Text block:

########

In Forensic Toxicology, ion suppression or enhancement of analytes due to incomplete removal of matrix components can negatively impact analytical methods. Based on the Scientific Working Group for Forensic Toxicology (now OSAC) Standard Practices for Method Validation in Forensic Toxicology, suppression/enhancement can be evaluated using two approaches: post-column infusion or post-extraction addition. By using one of these two approaches, laboratories can assess extraction efficiency and its impact on crucial validation parameters.
In a presentation at the recent joint annual meeting of Society of Forensic Toxicologists (SOFT) and The International Association of Forensic Toxicologists (TIAFT) held in Boca Raton, Florida, USA, Jamie Foss et al., employed UCT’s famous flagship sorbent, Clean Screen® DAU (CSDAU 130 mg/3 mL), in a study concerning the determination of matrix suppression in blood/urine samples by liquid chromatography-tandem mass spectrometry. The study involved the solid phase extraction (SPE) of benzoylecgonine, carboxy-THC, Fentanyl, 6-monoacetyl morphine, and hydrocodone and the related matrix effects.

########

(Dataset entries)
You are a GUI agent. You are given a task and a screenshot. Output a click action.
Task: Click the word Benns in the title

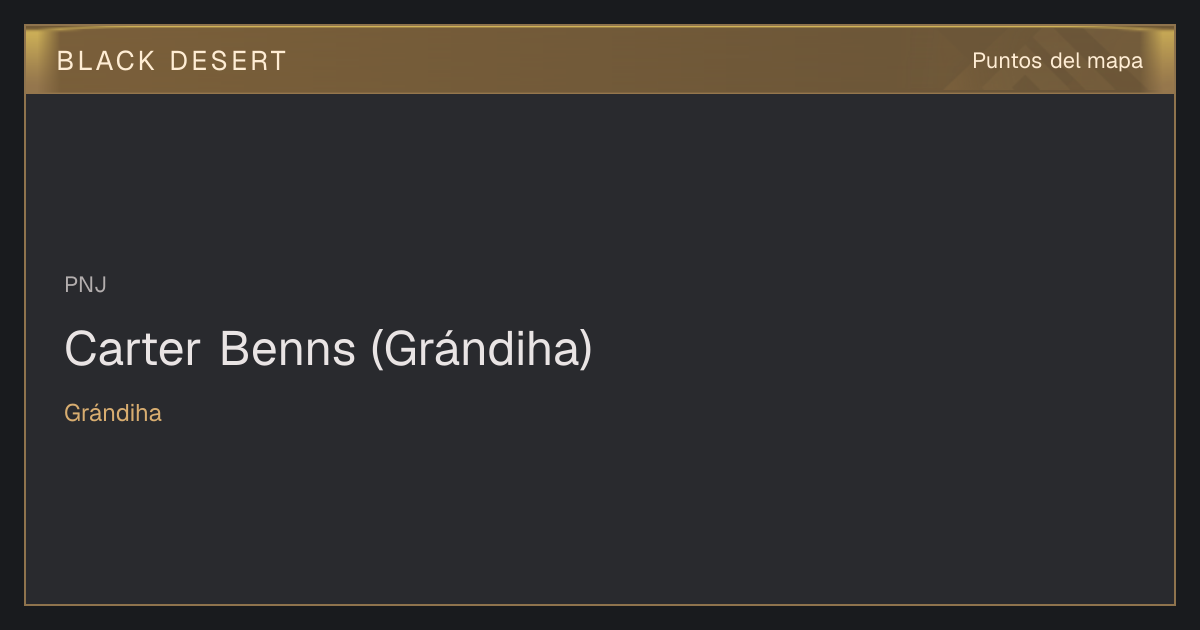click(x=287, y=349)
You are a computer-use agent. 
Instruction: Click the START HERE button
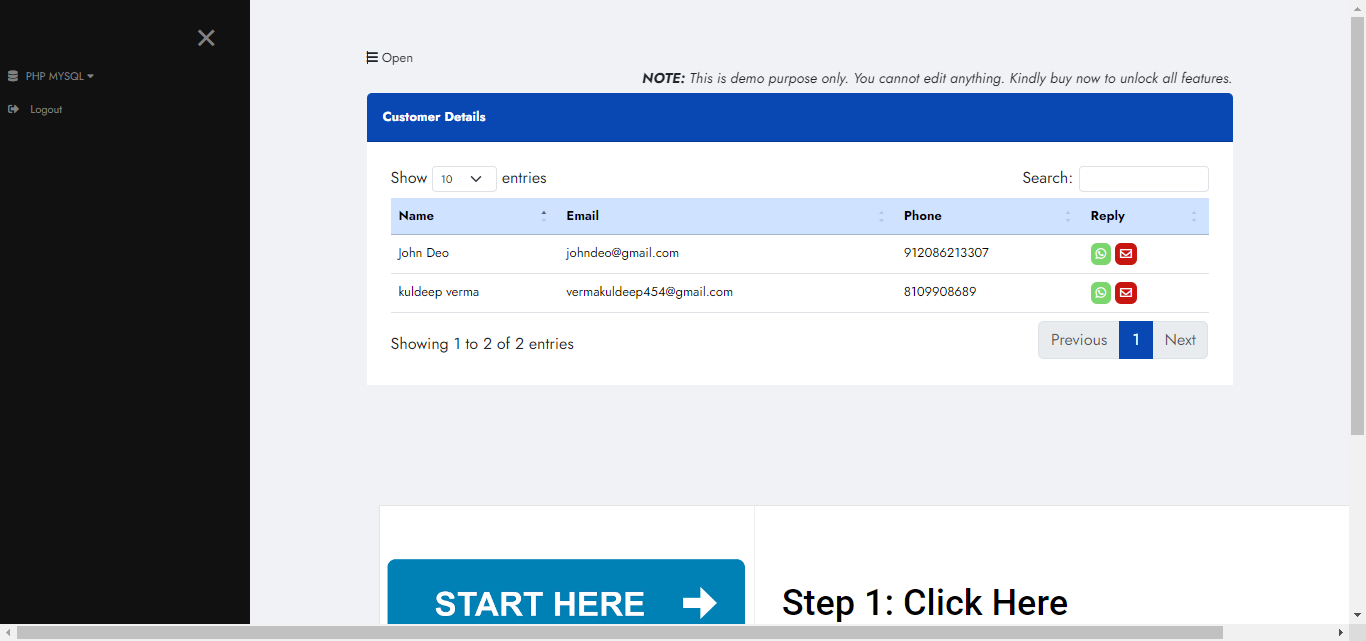pos(566,603)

########

What you need to do: Reproduce the passage on ion suppression word for word, from "In a presentation" to "related matrix effects.". The records were drawn from a separate source.

Answer box:
In a presentation at the recent joint annual meeting of Society of Forensic Toxicologists (SOFT) and The International Association of Forensic Toxicologists (TIAFT) held in Boca Raton, Florida, USA, Jamie Foss et al., employed UCT’s famous flagship sorbent, Clean Screen® DAU (CSDAU 130 mg/3 mL), in a study concerning the determination of matrix suppression in blood/urine samples by liquid chromatography-tandem mass spectrometry. The study involved the solid phase extraction (SPE) of benzoylecgonine, carboxy-THC, Fentanyl, 6-monoacetyl morphine, and hydrocodone and the related matrix effects.